> [SHORT PROBLEM] Copy out all of the data below line by line, character for character, with no changes.

> [THE RECORDS]
>> Start

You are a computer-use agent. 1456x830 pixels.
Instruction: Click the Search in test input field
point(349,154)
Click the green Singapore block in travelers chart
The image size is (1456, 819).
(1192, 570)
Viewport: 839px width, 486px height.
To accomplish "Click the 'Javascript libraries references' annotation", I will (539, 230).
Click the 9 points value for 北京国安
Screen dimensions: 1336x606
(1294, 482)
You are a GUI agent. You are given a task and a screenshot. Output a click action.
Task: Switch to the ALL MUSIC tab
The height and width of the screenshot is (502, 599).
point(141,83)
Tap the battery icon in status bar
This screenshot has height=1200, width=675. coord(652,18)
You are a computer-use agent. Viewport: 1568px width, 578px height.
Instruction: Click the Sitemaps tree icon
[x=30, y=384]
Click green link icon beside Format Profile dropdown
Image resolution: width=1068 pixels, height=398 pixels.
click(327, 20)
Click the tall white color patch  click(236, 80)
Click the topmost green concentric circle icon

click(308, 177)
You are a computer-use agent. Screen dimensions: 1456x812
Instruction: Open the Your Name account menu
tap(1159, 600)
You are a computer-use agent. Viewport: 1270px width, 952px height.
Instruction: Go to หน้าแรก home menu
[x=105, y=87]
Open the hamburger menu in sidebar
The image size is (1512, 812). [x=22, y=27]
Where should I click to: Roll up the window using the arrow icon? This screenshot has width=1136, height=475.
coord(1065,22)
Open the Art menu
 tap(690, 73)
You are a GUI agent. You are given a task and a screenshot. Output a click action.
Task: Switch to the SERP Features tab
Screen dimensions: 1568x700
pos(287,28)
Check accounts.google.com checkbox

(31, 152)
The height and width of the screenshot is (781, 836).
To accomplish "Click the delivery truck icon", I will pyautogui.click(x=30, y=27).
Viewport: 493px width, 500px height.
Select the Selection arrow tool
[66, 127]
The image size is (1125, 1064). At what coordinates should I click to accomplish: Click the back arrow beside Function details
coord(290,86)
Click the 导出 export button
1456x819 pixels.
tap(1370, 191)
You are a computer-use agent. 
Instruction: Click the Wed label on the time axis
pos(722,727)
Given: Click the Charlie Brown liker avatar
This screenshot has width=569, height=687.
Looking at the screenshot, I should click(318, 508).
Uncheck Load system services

>> End

> [SOLUTION TO THIS EXERCISE]
You are a computer-use agent. 1456x830 pixels.
Instruction: Click the Search in test input field
point(349,154)
Click the green Singapore block in travelers chart
The image size is (1456, 819).
(1192, 570)
Viewport: 839px width, 486px height.
To accomplish "Click the 'Javascript libraries references' annotation", I will (539, 230).
Click the 9 points value for 北京国安
Screen dimensions: 1336x606
(1294, 482)
You are a GUI agent. You are given a task and a screenshot. Output a click action.
Task: Switch to the ALL MUSIC tab
The height and width of the screenshot is (502, 599).
point(141,83)
Tap the battery icon in status bar
This screenshot has height=1200, width=675. coord(652,18)
You are a computer-use agent. Viewport: 1568px width, 578px height.
Instruction: Click the Sitemaps tree icon
[x=30, y=384]
Click green link icon beside Format Profile dropdown
Image resolution: width=1068 pixels, height=398 pixels.
click(327, 20)
Click the tall white color patch  click(236, 80)
Click the topmost green concentric circle icon

click(308, 177)
You are a computer-use agent. Screen dimensions: 1456x812
Instruction: Open the Your Name account menu
tap(1159, 600)
You are a computer-use agent. Viewport: 1270px width, 952px height.
Instruction: Go to หน้าแรก home menu
[x=105, y=87]
Open the hamburger menu in sidebar
The image size is (1512, 812). [x=22, y=27]
Where should I click to: Roll up the window using the arrow icon? This screenshot has width=1136, height=475.
coord(1065,22)
Open the Art menu
 tap(690, 73)
You are a GUI agent. You are given a task and a screenshot. Output a click action.
Task: Switch to the SERP Features tab
Screen dimensions: 1568x700
pos(287,28)
Check accounts.google.com checkbox

(31, 152)
The height and width of the screenshot is (781, 836).
To accomplish "Click the delivery truck icon", I will pyautogui.click(x=30, y=27).
Viewport: 493px width, 500px height.
Select the Selection arrow tool
[66, 127]
The image size is (1125, 1064). At what coordinates should I click to accomplish: Click the back arrow beside Function details
coord(290,86)
Click the 导出 export button
1456x819 pixels.
tap(1370, 191)
You are a computer-use agent. 
Instruction: Click the Wed label on the time axis
pos(722,727)
Given: Click the Charlie Brown liker avatar
This screenshot has width=569, height=687.
Looking at the screenshot, I should click(318, 508).
Uncheck Load system services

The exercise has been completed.